We're living right now through one of the most obvious examples of how speed can kill. Restaurants across the country had been holding their breath and bumbling along for months (a staggering number have already closed for good) when they finally got the green light to start to safely reopen their indoor dining and seating. This triggered a ton of new booth and table construction, updated work and sanitation stations, HVAC enhancements and air filters, and lots and lots of other essential and expensive upgrades.
Then the second wave hit. Hard. In my home state of Illinois, Governor Pritzker changed his mind and abruptly shut everything down. The smart guys who hurried to get to the head of the pack don't look like heroes or wizards at the moment. And the prospect of additional assistance from any of branch of government (city, state, or federal) doesn't look too good. So, there's no simple salvation around the corner. Half a loaf never looks that attractive, but there are cooks, chefs, and restaurant owners all over Chicago regretting that they decided to run before they walked the first few steps on the way back.

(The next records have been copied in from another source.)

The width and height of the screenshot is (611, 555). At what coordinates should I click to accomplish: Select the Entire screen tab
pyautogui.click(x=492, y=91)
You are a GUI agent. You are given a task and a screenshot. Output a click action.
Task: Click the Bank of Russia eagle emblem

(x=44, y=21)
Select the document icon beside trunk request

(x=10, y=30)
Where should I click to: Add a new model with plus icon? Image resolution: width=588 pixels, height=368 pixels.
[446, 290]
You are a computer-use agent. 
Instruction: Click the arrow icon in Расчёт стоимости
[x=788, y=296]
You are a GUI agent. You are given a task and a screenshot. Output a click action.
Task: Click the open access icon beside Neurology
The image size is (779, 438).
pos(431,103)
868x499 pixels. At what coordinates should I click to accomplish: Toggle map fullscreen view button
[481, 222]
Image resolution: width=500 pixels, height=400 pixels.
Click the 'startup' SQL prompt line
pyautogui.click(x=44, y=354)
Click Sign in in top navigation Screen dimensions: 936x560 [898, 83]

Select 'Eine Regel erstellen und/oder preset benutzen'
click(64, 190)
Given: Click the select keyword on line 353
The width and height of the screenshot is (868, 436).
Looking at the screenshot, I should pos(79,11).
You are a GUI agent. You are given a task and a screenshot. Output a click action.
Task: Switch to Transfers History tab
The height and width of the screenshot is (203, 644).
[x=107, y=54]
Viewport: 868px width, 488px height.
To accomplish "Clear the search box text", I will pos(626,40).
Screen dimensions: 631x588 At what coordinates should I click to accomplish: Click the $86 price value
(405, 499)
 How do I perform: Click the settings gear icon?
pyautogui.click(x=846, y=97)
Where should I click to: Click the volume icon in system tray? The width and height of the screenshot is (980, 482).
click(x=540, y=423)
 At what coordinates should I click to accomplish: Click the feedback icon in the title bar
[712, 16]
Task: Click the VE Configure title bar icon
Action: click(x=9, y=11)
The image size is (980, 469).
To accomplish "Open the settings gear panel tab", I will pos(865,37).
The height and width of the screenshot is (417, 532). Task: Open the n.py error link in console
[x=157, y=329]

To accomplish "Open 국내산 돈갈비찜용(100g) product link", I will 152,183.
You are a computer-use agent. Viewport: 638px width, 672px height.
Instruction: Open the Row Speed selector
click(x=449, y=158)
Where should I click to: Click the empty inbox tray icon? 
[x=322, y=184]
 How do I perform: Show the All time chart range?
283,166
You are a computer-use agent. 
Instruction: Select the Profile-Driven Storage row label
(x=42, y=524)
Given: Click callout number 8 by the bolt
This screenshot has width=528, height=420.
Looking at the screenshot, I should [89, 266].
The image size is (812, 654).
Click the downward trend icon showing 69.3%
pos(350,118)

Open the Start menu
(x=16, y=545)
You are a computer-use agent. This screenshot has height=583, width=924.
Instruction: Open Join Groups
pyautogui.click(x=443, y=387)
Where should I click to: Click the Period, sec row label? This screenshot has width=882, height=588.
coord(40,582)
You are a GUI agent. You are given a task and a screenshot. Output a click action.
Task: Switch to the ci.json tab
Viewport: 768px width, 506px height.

Now the way back looks a lot harder and longer.
However, if you've been smart enough to focus on (1) doing a few things really well and on (2) taking your time to get back up to speed, what else do you need to do to help make sure that you're on the way back for good? The simple answer is that you've got to slim down in another way. I call it "divide and conquer."
How you do things matters. When you do them matters. But maybe what you choose to do and what you don't do matters even more. Great entrepreneurs are editors, above all, and figuring out what not to do saves time and resources. Most important, it allows you to focus on the main chance -- what you're the best at -- and what can become your sustainable competitive advantage. The more of all the other stuff that you shuck and shed, the faster, more agile, and more effective your business will become. If you can't do something better, faster, or cheaper than the next five guys, then let them do it.
Hunker down now and do the hard work needed to set yourself apart from the pack and differentiate your products and services. Your edge could be along any of a number of dimensions -- customer mix, technology, access and availability, distribution and logistics, etc. The key is to pick your horse and go for the gold. And here's a hint: There isn't a company in the country that couldn't use a little pruning and slimming down. Sometimes it's a process improvement, sometimes you've got too many "so what" products in your mix, and sometimes, sadly, there are gonna be excess people that are the problem. But no one who does an honest search, analysis, and inventory ever comes up empty-handed.
So, sit yourself down, divide your business into its constituent parts, dump the things that don't make a real qualitative and quantitative difference to your customers, and then get out there and conquer the world.